New research from the Dubai Chamber of Commerce has highlighted that private equity co-investments, the acquisition of private equity-owned assets as well as direct buyouts and buying minority stakes in companies are the most significant modes of market entry for its members interested in investing in sub-Saharan Africa. With the exception of South Africa, public market investments in other sub-Saharan countries remain of limited interest to Gulf investors.

The study, “Beyond Africa: Gulf Investors and the new Africa”, was produced in collaboration with the Economist Intelligence Unit, and was published during the Chamber’s annual Africa Global Business Forum which was held last week in Dubai.
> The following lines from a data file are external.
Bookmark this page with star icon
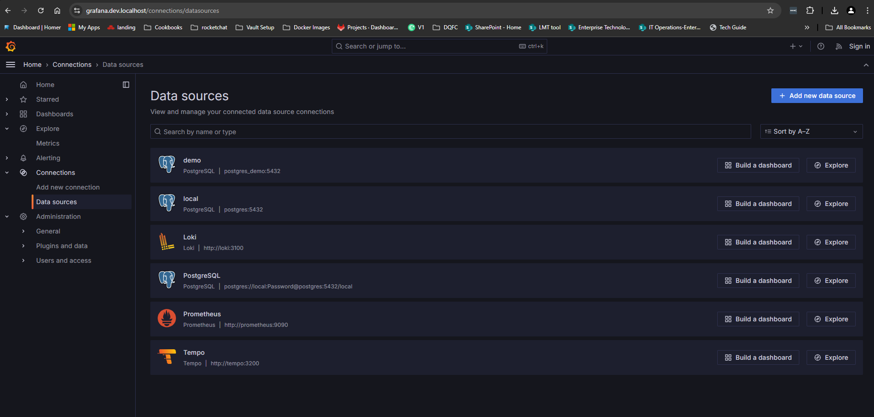The width and height of the screenshot is (874, 417). pos(770,11)
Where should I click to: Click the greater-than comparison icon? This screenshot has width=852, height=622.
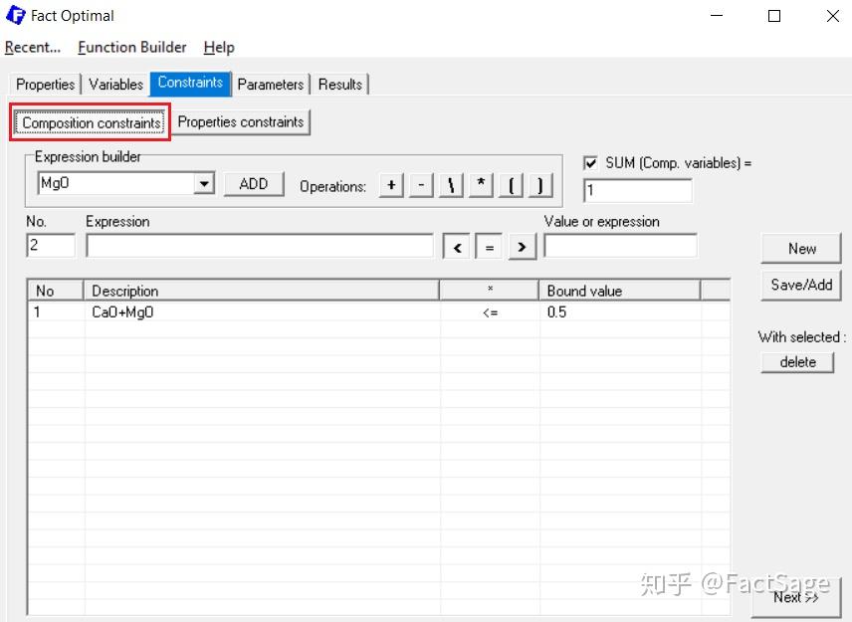pyautogui.click(x=522, y=246)
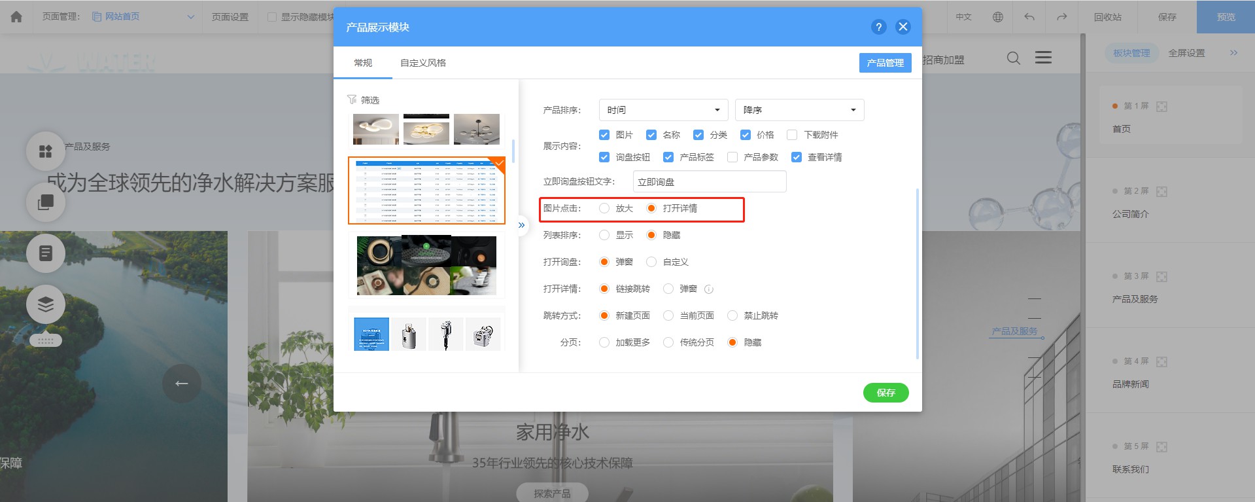Enable the 下载附件 checkbox
Screen dimensions: 1255x502
[792, 135]
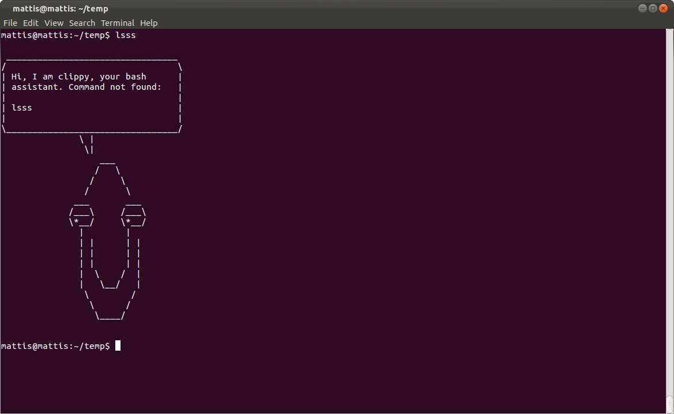Screen dimensions: 674x414
Task: Open the File menu
Action: (x=10, y=23)
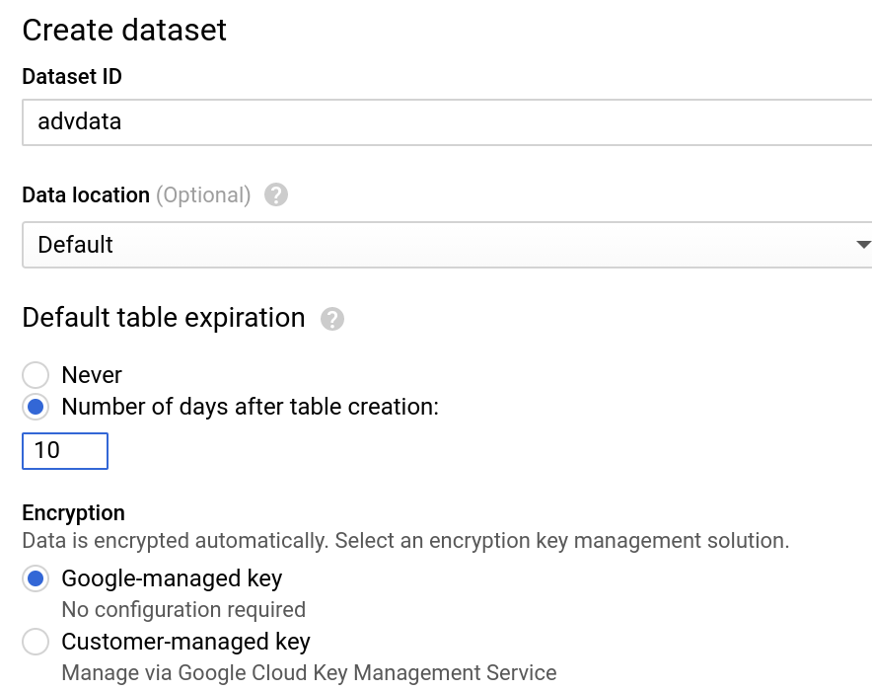Expand the Data location selector
This screenshot has height=691, width=872.
coord(444,244)
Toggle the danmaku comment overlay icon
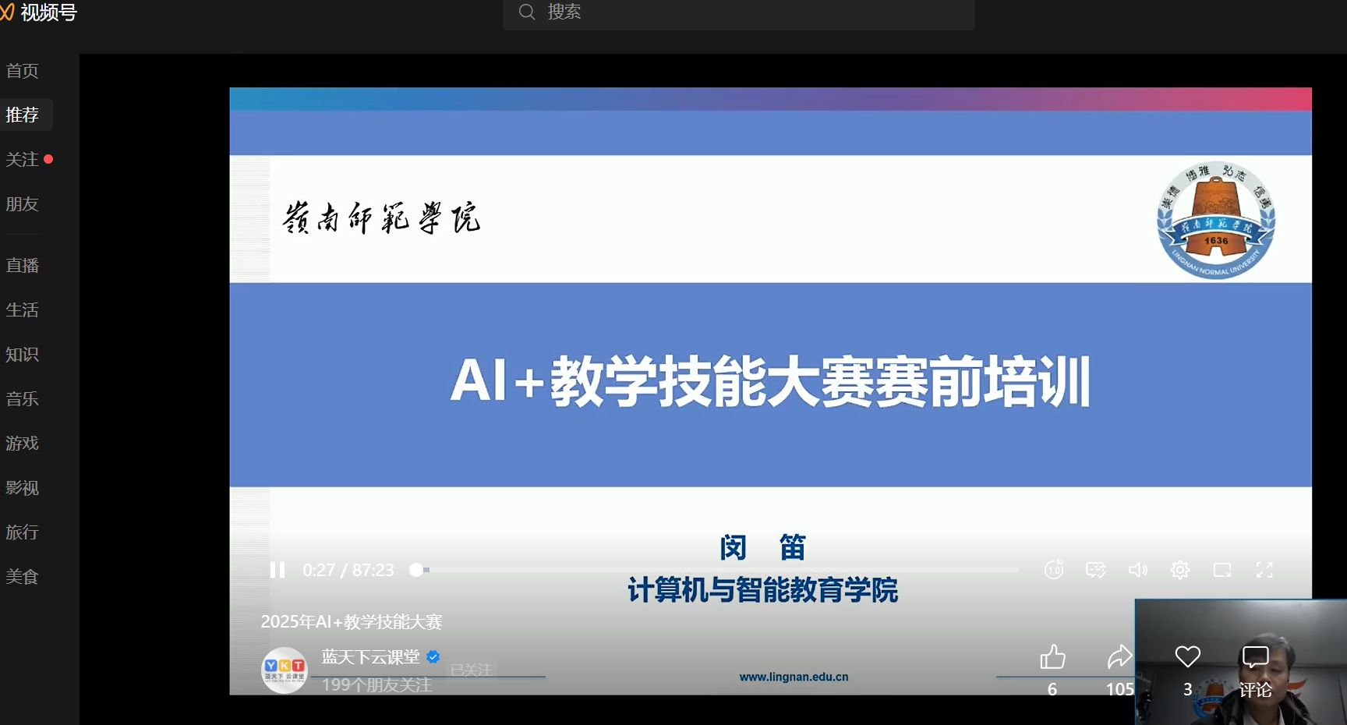Screen dimensions: 1347x725 click(x=1096, y=570)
It analyzed investment activity on the continent by the Gulf’s investors, examined the opportunities open to investors as well as the investment vehicles that can be used to enter African markets.

In the first half of 2015, Gulf firms invested $2.7 billion in sub-Saharan Africa, a significant amount representing almost 30% of the total of $9.3 billion invested by Gulf firms between 2005 to 2014. Despite the leap, this total remains small, however, when compared to investment in North Africa where Gulf investors invested almost ten times that amount in fellow Arab countries over the same time period.
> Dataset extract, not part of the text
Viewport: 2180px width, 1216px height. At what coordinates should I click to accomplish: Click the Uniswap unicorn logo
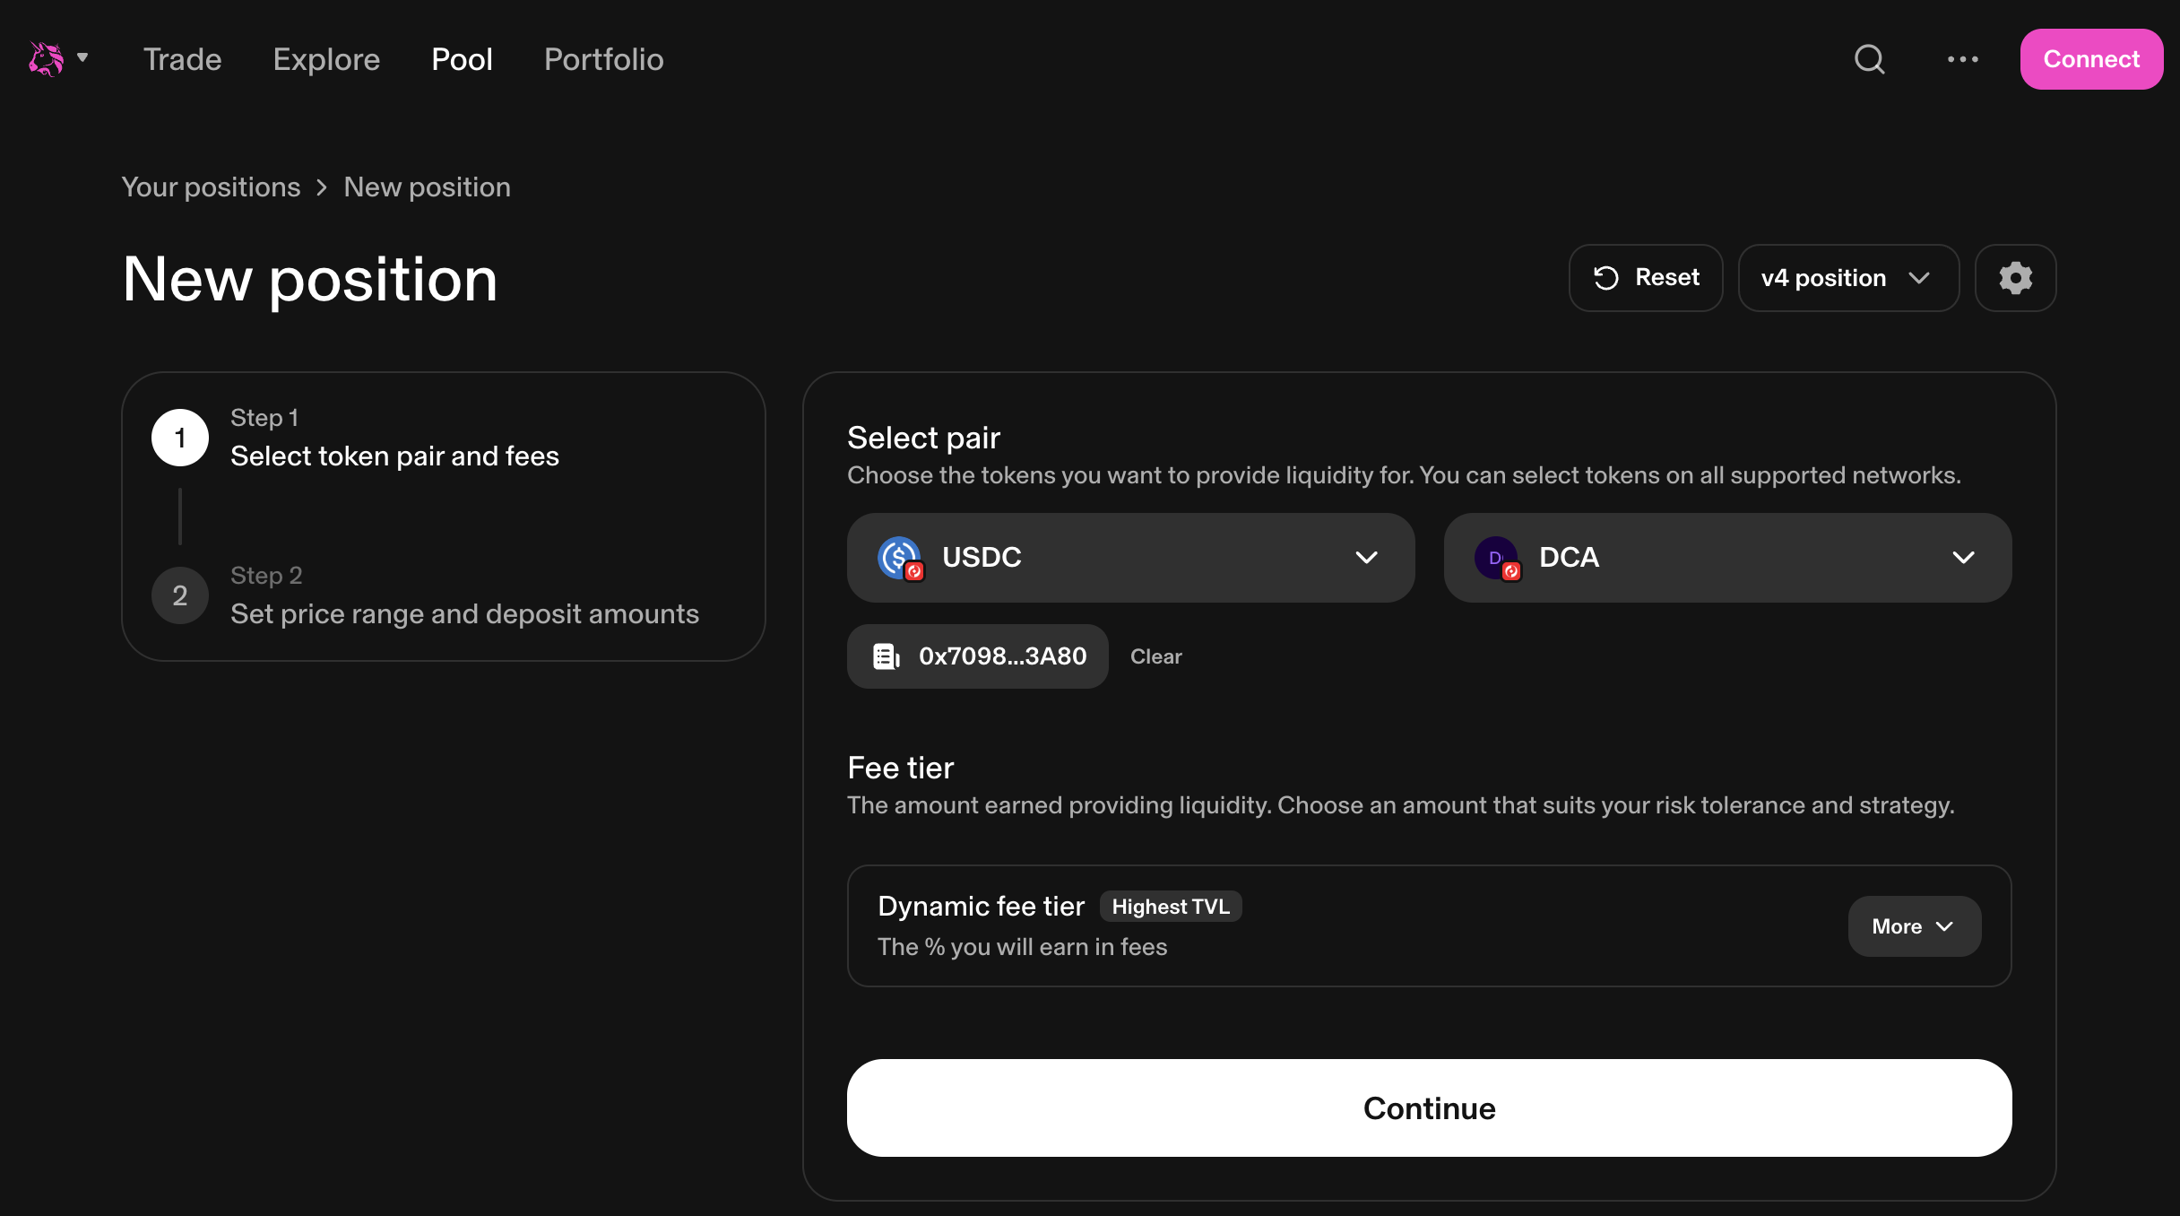tap(46, 59)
While Nigeria, South Africa, Kenya and Uganda have attracted the largest number of Gulf investors, East Africa was the most appealing region for non-commodity investment from the Gulf, with retail and hypermarkets, automotives, commercial banking and tourism considered key sectors. In addition, Manufacturing in Ethiopia, leisure, retail and tourism in Mozambique and Kenya, and education in Uganda were also popular.
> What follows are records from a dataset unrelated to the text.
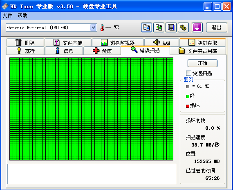Click the copy text to clipboard icon

[146, 27]
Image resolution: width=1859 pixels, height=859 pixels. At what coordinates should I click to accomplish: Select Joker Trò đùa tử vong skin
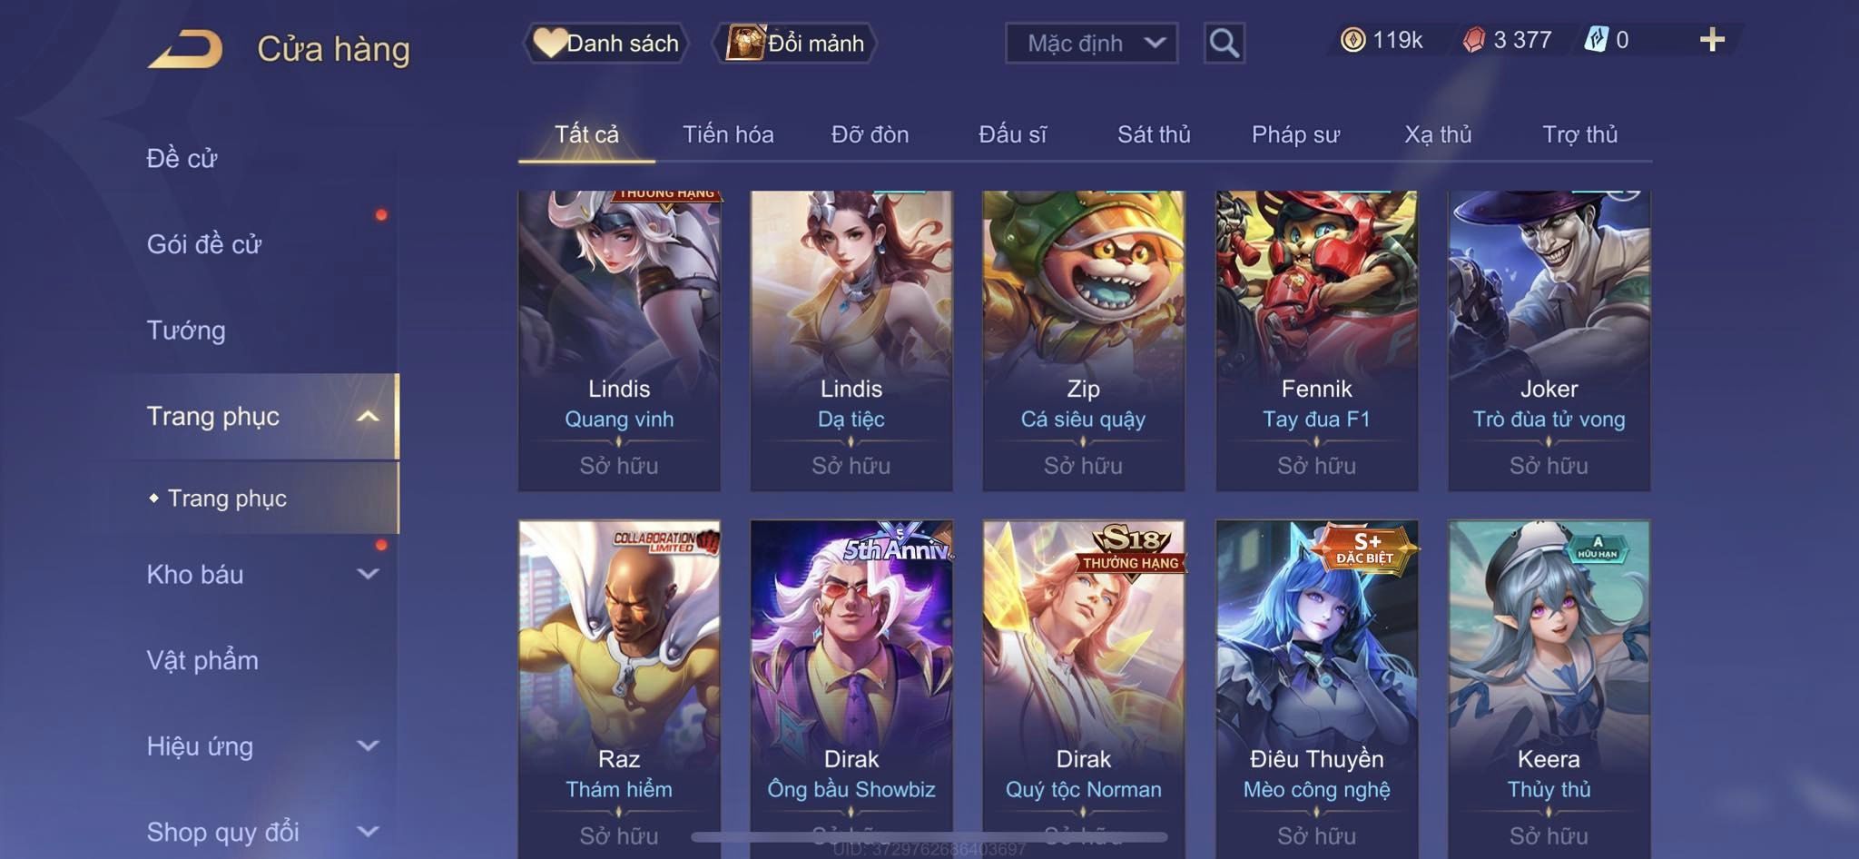point(1549,341)
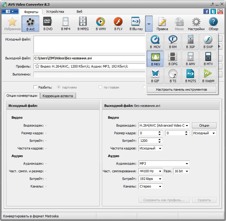Pick the WebM output format
This screenshot has width=226, height=221.
pyautogui.click(x=208, y=76)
Despite being buffeted by headwinds caused by the slump in commodity prices, the study pointed to the demographic trends, expanding consumer markets, growing economic stability and improving business environment as factors that continue to make sub-Saharan Africa an attractive investment destination. Despite pulling back to 4.1% in 2015, the IMF is forecasting annual average growth rates of 5.3% between 2017 and 2020 across the region.